• _Teks yang Ditampilkan_
══════════════════════════════
Assalamualaikum Sahabat
Lithaetr, mari masuki dunia parenting, inspirasi, dan hiburan (musik, film,
buku, dan drama Korea).
Sebelumnya maafkan saya kalau
judulnya membuat sahabat sakit hati. Mengapa saya membuat judul tersebut? Sebab
saya pernah mengalaminya. Iya, saya juga dulu takut mau resign (mengundurkan
diri) dari kerjaan. Secara saya mencintai pekerjaan tersebut. Rasanya berat
untuk meninggalkan hal yang kita cintai, betul? Cuma saat itu memang saya harus
benar-benar memilih mana yang terbaik bagi keluarga saya. Sekali lagi tulisan
ini tidak berusaha menyudutkan siapa pun dan tak ingin menyakiti siapa pun
juga. Tulisan ini semata-mata sharing (berbagi) pengalaman saya waktu mengalami
itu dan bagaimana rasanya sekarang setelah saya resign. Jadi, ini memang murni
pengalaman dari kondisi yang saya alami, kalau semisal dari sahabat ada atau
pernah atau sedang mengalaminya, semoga tulisan ini bisa menjadi solusinya.
══════════════════════════════
• _Data yang Disediakan_
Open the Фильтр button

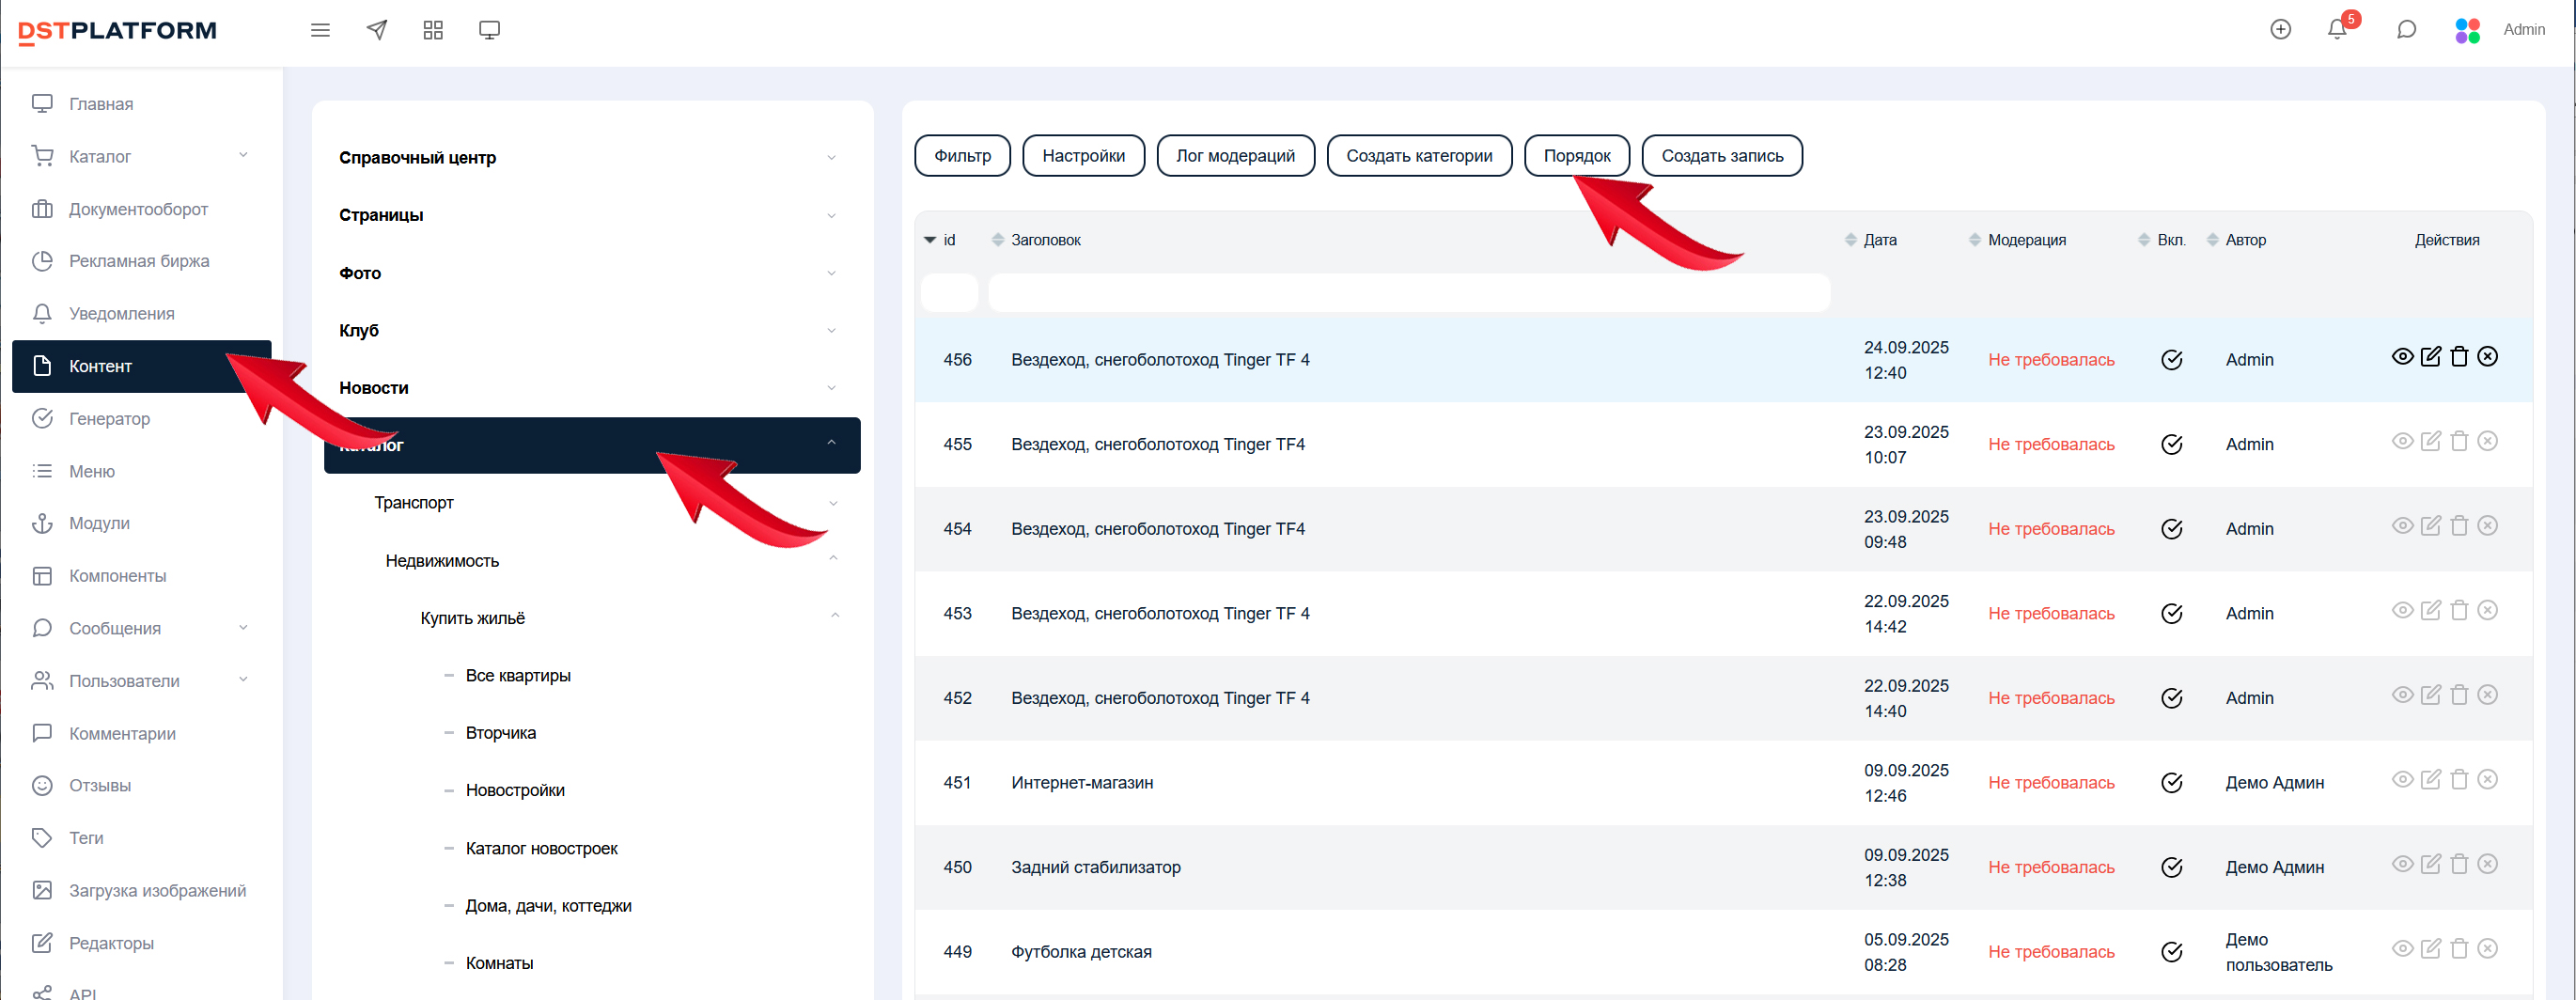[962, 156]
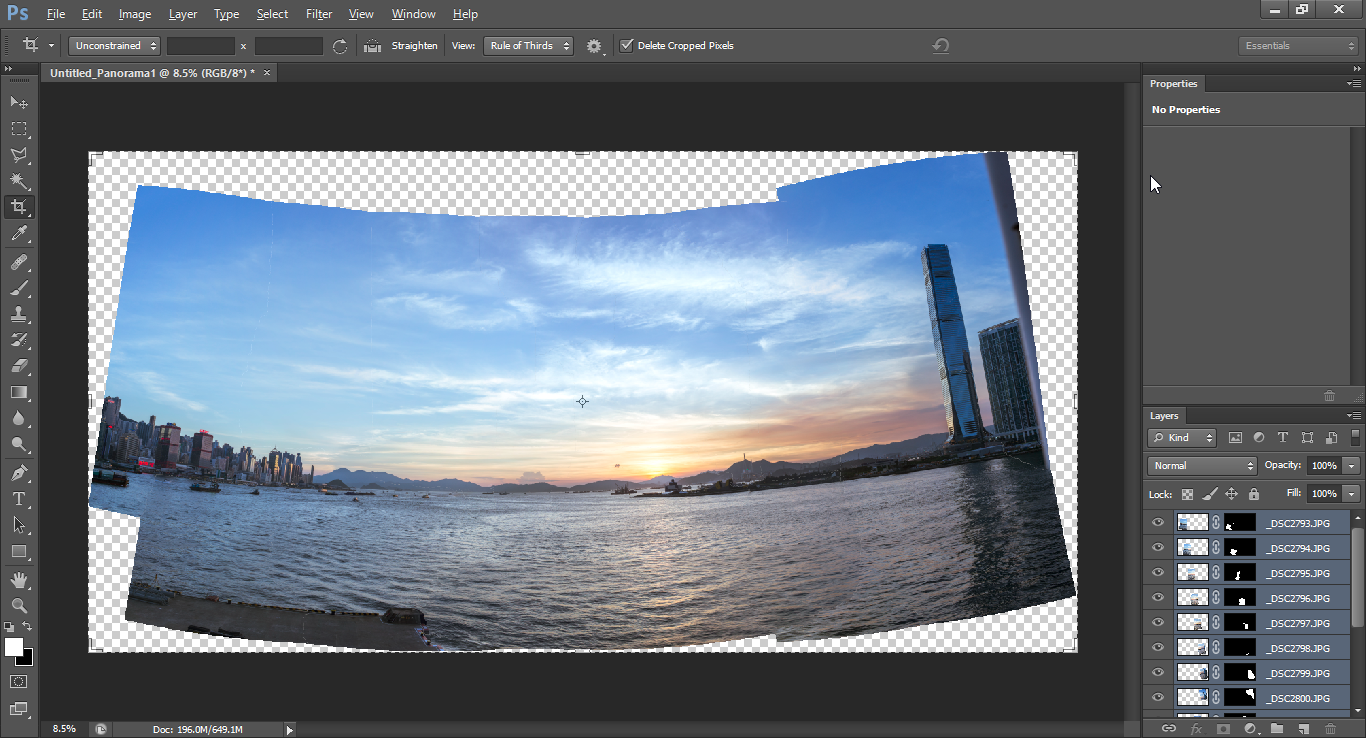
══════════════════════════════
• _Petunjuk Pengerjaan_
1. Jawablah pertanyaan berikut berdasarkan teks tentang ketakutan untuk resign.
(a) Bentuk hiburan apa saja yang disebutkan di awal teks?
(b) Apa alasan penulis merasa berat meninggalkan pekerjaannya?
(c) Menurut penulis, apa tujuan tulisan itu dibuat?
2. Lanjutkan teks tentang ketakutan untuk resign, mulai dari kalimat terakhir yang ditampilkan.
Materi tersebut sama sekali tidak dipakai di sini.

• _Jawaban yang Diharapkan_
1.
(a) Musik, film, buku, dan drama Korea.
(b) Penulis mencintai pekerjaan tersebut.
(c) Semata-mata untuk berbagi pengalaman penulis saat mengalami hal itu dan bagaimana rasanya setelah resign.

2.
Memiliki keturunan merupakan
sebuah anugerah sekaligus amanah bagi kedua orang tuanya. Rasanya sangat
bahagia mendapatkan mendapat anugerah terindah tersebut. Rasa itulah yang menghinggapi
perasaan saya ketika mendapatkan Alena. Sebagai ibu baru banyak sekali
keinginan yang akan saya lakukan untuknya. Mulai dari menyetelkan ayat-ayat
Alquran setiap hari, membacakan buku cerita, memasak untuknya, dan lain
sebagainya. Indah sekali bayangannya. Namun apa yang terjadi? Simak terus
kelanjutannya di sini.
Tapi ternyata semua tidak
semudah rencana dan seindah bayangannya, apalagi waktu cuti kerja setelah
melahirkan hampir habis. Pokoknya sebelum kembali bekerja, saya harus punya
pendamping yang membantu mengasuh Alena. Saya dan suami sibuk mencari pengasuh
bayi hingga tempat penitipan anak. Alhamdulillah di detik-detik terakhir, akhirnya
kami mendapatkan seorang pengasuh bagi buah hati tercinta.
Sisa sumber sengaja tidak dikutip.